◆ **Problem**: Please write back every entry exactly, character for character.

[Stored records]
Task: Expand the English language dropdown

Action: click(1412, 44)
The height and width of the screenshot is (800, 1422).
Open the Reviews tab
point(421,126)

◆ **Solved problem**:
Task: Expand the English language dropdown

Action: click(1412, 44)
The height and width of the screenshot is (800, 1422).
Open the Reviews tab
point(421,126)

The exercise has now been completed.